Present the following entries again, word for word and in full.

---------- Data in this exercise ----------

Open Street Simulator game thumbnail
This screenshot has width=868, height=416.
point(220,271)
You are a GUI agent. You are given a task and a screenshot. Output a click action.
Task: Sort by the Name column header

----------

Final answer ::
Open Street Simulator game thumbnail
This screenshot has width=868, height=416.
point(220,271)
You are a GUI agent. You are given a task and a screenshot. Output a click action.
Task: Sort by the Name column header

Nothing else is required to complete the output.